Aw, Josh, you can deal with that! At 25, Duggar has shared most of his adult life with the world as one of the (many) stars of “19 Kids and Counting,” the reality-TV hit about his parents Jim Bob and Michelle Duggar’s expansive brood. In June, after years of selling cars in his native Arkansas, Josh made a big move north to D.C., where he is now the executive director of the conservative Family Research Council’s lobbying arm.
In the new season, which began Sept. 17, TLC’s cameras have chronicled Duggar and wife Anna as they settle into the big city — actually, a Maryland suburb he declines to specify — with their three very young kids. But the cameras do not follow him to his advocacy job, keeping “19 Kids” a politically neutral show. “They have a lot of viewers with different viewpoints,” Duggar said. “I obviously do work for a political organization” — FRC is vigilantly anti-abortion, pro-small government, anti-gay marriage — “and I do take specific viewpoints on the issues.” Still: “You will always hear me going into discourse showing Christian love to everyone I come across,” he said. “My goal is to respect and love.”

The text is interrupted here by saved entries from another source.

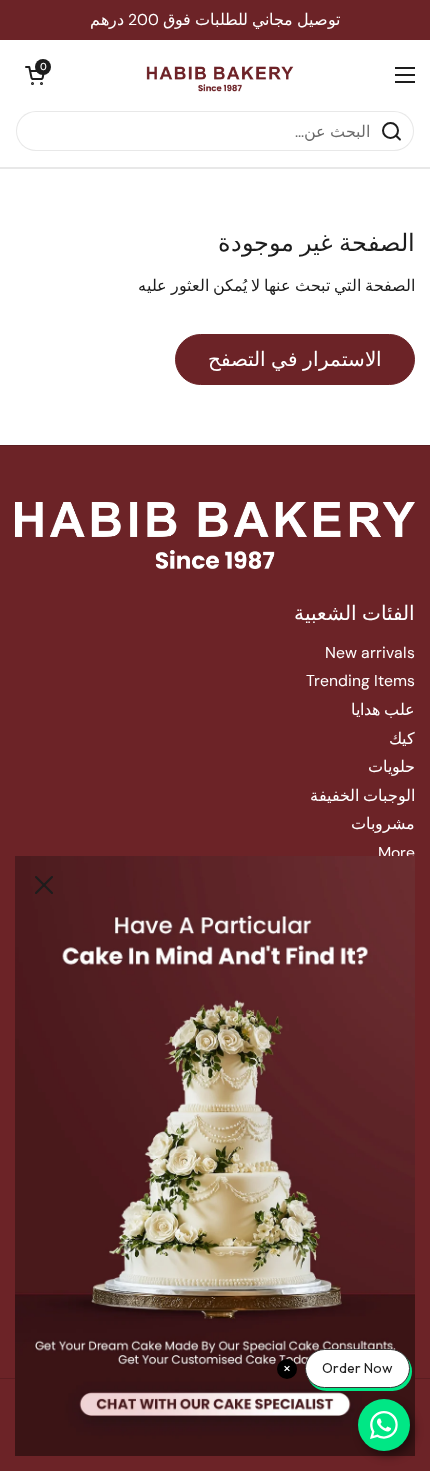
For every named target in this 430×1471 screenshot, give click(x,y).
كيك (402, 738)
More (396, 852)
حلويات (391, 766)
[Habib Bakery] (220, 75)
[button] (35, 75)
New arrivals (370, 652)
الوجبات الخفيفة (362, 795)
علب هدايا (383, 709)
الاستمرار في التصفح (295, 359)
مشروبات (383, 823)
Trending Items (360, 680)
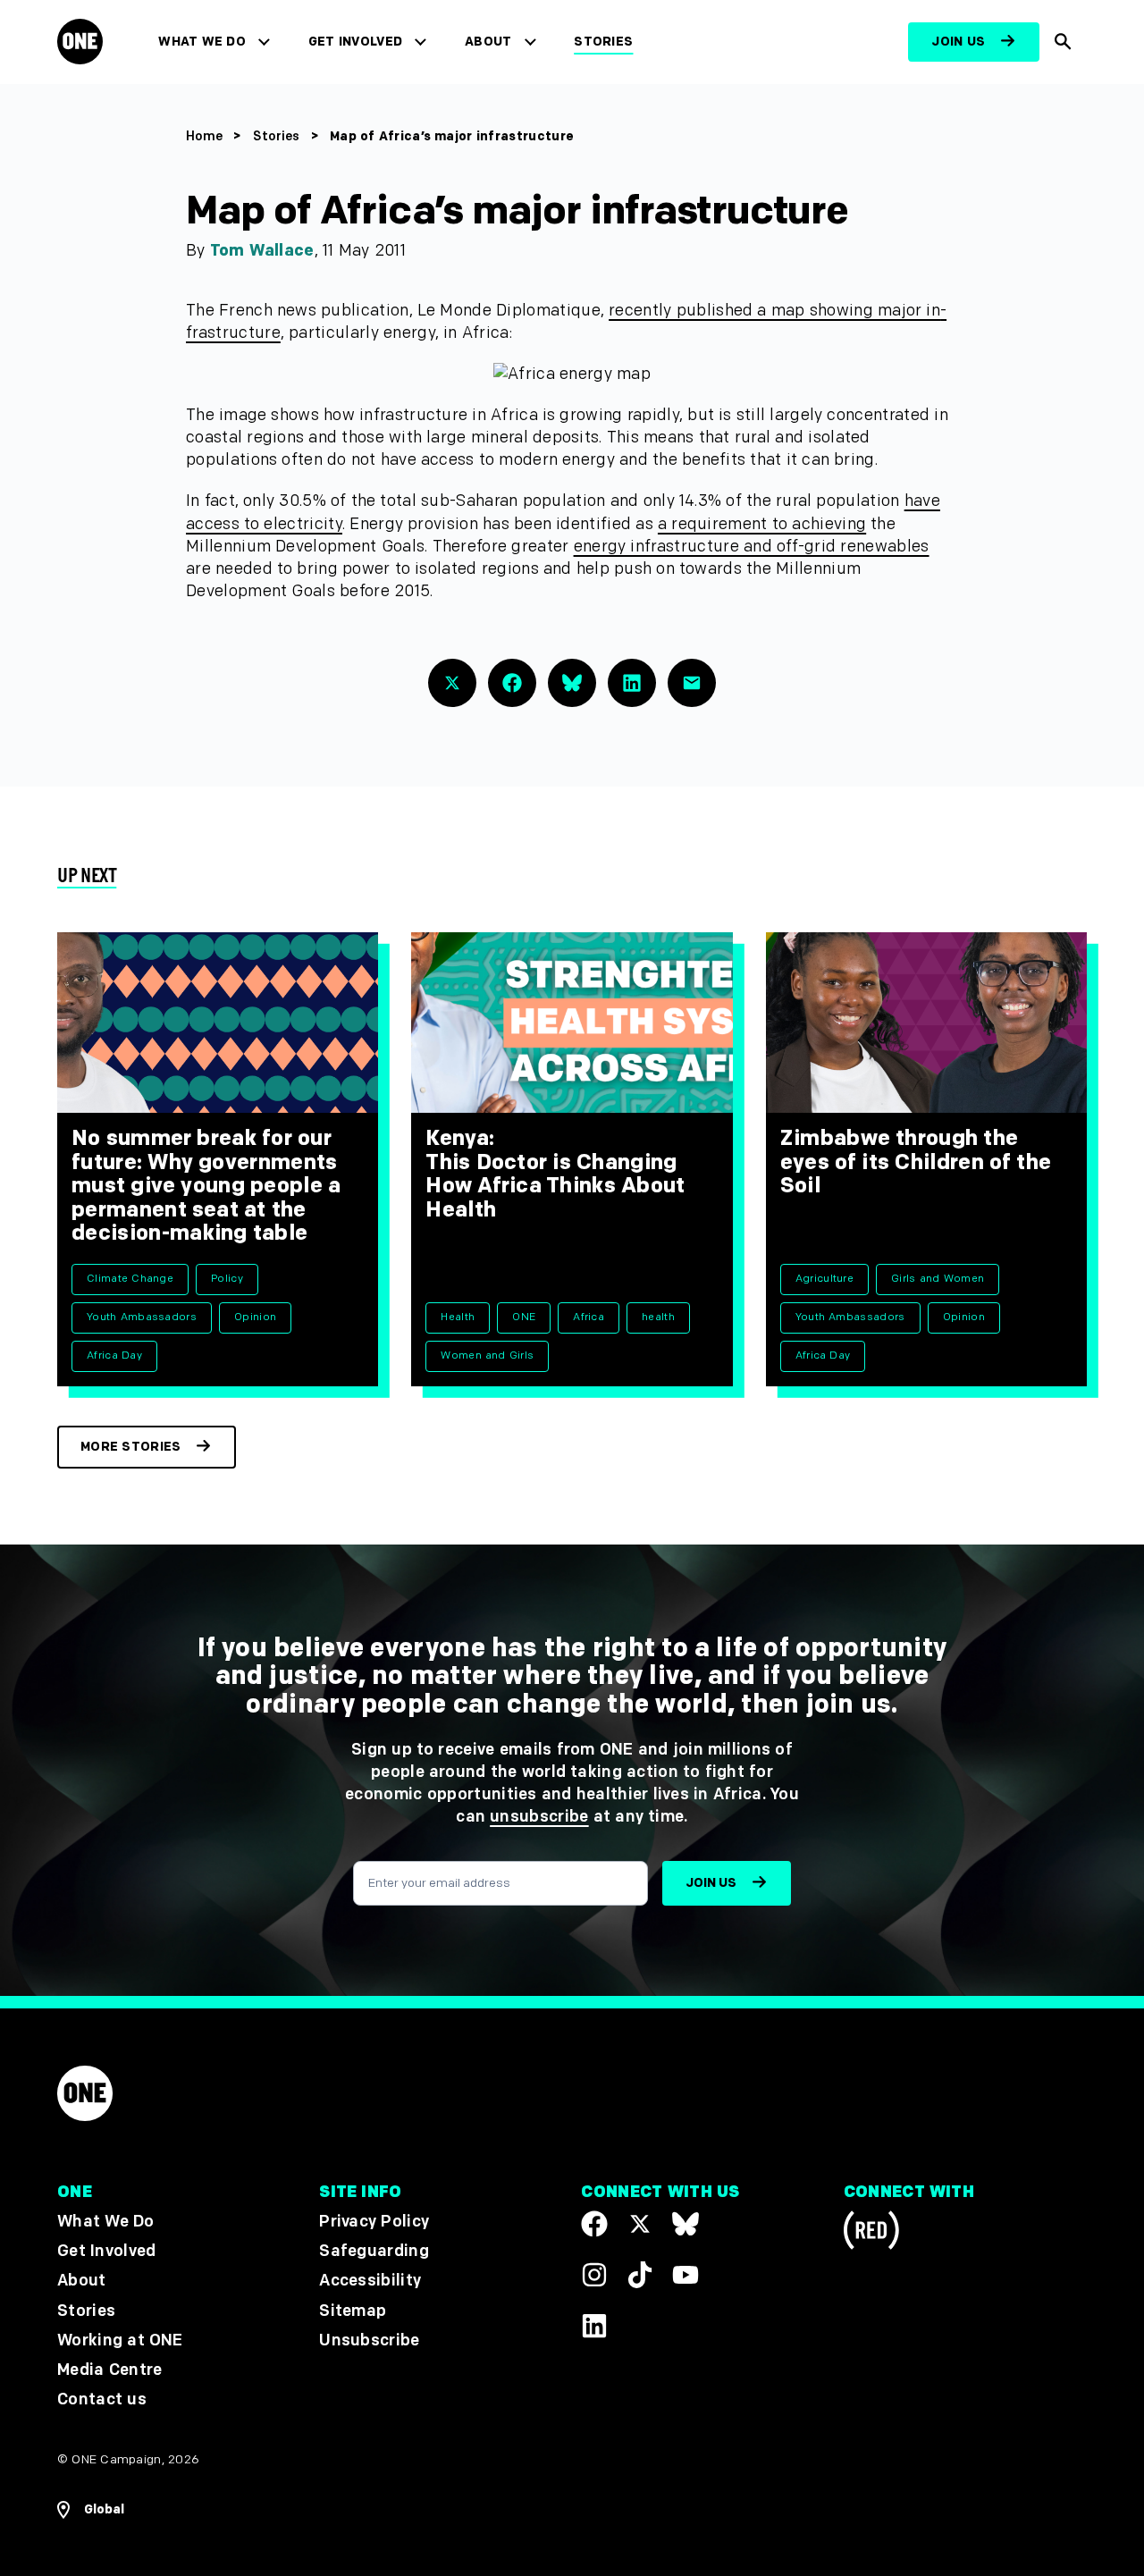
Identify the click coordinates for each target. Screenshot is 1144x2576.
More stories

Tasked with grassroots outreach for FRC, Duggar emphasizes that politics is nothing new — his dad served in the state legislature; he attended Mike Huckabee prayer breakfasts as a kid; and he campaigned for Rick Santorum. As a used-car dealer, “I learned how you make a payroll and treat people right,” he said. “We could use quite a bit of that in politics.” Far from shying from his reality-TV past, FRC has looked to its new hire to leverage his family’s popularity with evangelical and home-schooling communities. On Friday, the entire Duggar crew is expected at FRC’s annual Values Voter Summit in Washington, where Josh will moderate a panel on young rising stars in the conservative movement.
In D.C., he said, his TV fame draws far more attention than in Arkansas, where the neighbors were used to it. “I can’t go anywhere without somebody recognizing me.” It’s made him appreciative of the heightened security that pervades Washington these days. And as to our original question — will he run one day? “I’m just honored to have the opportunity to serve,” he said. “I wouldn’t rule it out in the future, I’ll put it that way — but I have no desire.”